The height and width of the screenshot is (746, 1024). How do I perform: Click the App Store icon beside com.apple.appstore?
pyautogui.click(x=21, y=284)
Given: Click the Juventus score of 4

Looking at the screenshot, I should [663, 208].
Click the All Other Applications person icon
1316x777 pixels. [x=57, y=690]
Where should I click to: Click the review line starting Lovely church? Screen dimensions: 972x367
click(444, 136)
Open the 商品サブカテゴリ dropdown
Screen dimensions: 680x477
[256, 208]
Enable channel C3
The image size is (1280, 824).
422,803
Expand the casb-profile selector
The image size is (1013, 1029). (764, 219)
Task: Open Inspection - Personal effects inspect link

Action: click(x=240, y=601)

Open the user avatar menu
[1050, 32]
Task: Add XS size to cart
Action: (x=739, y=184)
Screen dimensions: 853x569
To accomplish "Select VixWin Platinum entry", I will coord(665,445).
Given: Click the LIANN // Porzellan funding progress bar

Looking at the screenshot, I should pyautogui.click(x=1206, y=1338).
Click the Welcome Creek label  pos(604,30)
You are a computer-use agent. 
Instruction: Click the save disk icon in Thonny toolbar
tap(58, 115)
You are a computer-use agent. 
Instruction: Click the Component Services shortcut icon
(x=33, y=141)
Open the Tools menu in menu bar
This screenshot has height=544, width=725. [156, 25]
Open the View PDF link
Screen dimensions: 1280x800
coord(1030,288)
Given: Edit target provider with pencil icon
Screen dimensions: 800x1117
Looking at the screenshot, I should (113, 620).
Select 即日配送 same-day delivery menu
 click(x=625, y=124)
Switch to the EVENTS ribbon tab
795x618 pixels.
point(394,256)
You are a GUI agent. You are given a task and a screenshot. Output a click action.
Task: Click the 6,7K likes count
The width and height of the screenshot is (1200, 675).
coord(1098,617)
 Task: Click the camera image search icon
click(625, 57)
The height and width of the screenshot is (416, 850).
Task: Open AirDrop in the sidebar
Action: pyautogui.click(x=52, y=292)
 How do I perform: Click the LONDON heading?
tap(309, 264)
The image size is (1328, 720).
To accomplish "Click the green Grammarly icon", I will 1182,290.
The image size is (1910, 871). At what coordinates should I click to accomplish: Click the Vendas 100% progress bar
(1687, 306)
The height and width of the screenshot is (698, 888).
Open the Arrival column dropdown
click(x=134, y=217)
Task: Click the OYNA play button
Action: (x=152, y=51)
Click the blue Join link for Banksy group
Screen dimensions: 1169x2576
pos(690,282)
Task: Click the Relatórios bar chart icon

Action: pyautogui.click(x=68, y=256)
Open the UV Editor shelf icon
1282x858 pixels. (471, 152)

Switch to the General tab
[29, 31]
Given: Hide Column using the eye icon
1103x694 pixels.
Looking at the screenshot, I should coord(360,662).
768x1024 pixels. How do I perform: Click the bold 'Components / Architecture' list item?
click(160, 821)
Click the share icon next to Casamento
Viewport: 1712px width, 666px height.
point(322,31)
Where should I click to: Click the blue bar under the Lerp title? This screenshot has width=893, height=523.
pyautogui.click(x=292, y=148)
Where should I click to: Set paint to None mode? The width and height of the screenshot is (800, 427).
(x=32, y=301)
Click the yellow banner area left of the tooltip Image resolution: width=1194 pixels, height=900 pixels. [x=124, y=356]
● ● ● ● ●
Exercise objective ▸ Would you please reproduce the entries above word for word?

Answer section ▸
The height and width of the screenshot is (746, 1024). How do I perform: Click the App Store icon beside com.apple.appstore?
pyautogui.click(x=21, y=284)
Given: Click the Juventus score of 4

Looking at the screenshot, I should [663, 208].
Click the All Other Applications person icon
1316x777 pixels. [x=57, y=690]
Where should I click to: Click the review line starting Lovely church? Screen dimensions: 972x367
click(444, 136)
Open the 商品サブカテゴリ dropdown
Screen dimensions: 680x477
[256, 208]
Enable channel C3
The image size is (1280, 824).
422,803
Expand the casb-profile selector
The image size is (1013, 1029). (764, 219)
Task: Open Inspection - Personal effects inspect link

Action: click(x=240, y=601)

Open the user avatar menu
[1050, 32]
Task: Add XS size to cart
Action: (x=739, y=184)
Screen dimensions: 853x569
To accomplish "Select VixWin Platinum entry", I will coord(665,445).
Given: Click the LIANN // Porzellan funding progress bar

Looking at the screenshot, I should pyautogui.click(x=1206, y=1338).
Click the Welcome Creek label  pos(604,30)
You are a computer-use agent. 
Instruction: Click the save disk icon in Thonny toolbar
tap(58, 115)
You are a computer-use agent. 
Instruction: Click the Component Services shortcut icon
(x=33, y=141)
Open the Tools menu in menu bar
This screenshot has height=544, width=725. [156, 25]
Open the View PDF link
Screen dimensions: 1280x800
coord(1030,288)
Given: Edit target provider with pencil icon
Screen dimensions: 800x1117
Looking at the screenshot, I should (113, 620).
Select 即日配送 same-day delivery menu
 click(x=625, y=124)
Switch to the EVENTS ribbon tab
795x618 pixels.
point(394,256)
You are a GUI agent. You are given a task and a screenshot. Output a click action.
Task: Click the 6,7K likes count
The width and height of the screenshot is (1200, 675).
coord(1098,617)
 Task: Click the camera image search icon
click(625, 57)
The height and width of the screenshot is (416, 850).
Task: Open AirDrop in the sidebar
Action: pyautogui.click(x=52, y=292)
 How do I perform: Click the LONDON heading?
tap(309, 264)
The image size is (1328, 720).
To accomplish "Click the green Grammarly icon", I will 1182,290.
The image size is (1910, 871). At what coordinates should I click to accomplish: Click the Vendas 100% progress bar
(1687, 306)
The height and width of the screenshot is (698, 888).
Open the Arrival column dropdown
click(x=134, y=217)
Task: Click the OYNA play button
Action: (x=152, y=51)
Click the blue Join link for Banksy group
Screen dimensions: 1169x2576
pos(690,282)
Task: Click the Relatórios bar chart icon

Action: pyautogui.click(x=68, y=256)
Open the UV Editor shelf icon
1282x858 pixels. (471, 152)

Switch to the General tab
[29, 31]
Given: Hide Column using the eye icon
1103x694 pixels.
Looking at the screenshot, I should coord(360,662).
768x1024 pixels. How do I perform: Click the bold 'Components / Architecture' list item?
click(160, 821)
Click the share icon next to Casamento
Viewport: 1712px width, 666px height.
point(322,31)
Where should I click to: Click the blue bar under the Lerp title? This screenshot has width=893, height=523.
pyautogui.click(x=292, y=148)
Where should I click to: Set paint to None mode? The width and height of the screenshot is (800, 427).
(x=32, y=301)
Click the yellow banner area left of the tooltip Image resolution: width=1194 pixels, height=900 pixels. [x=124, y=356]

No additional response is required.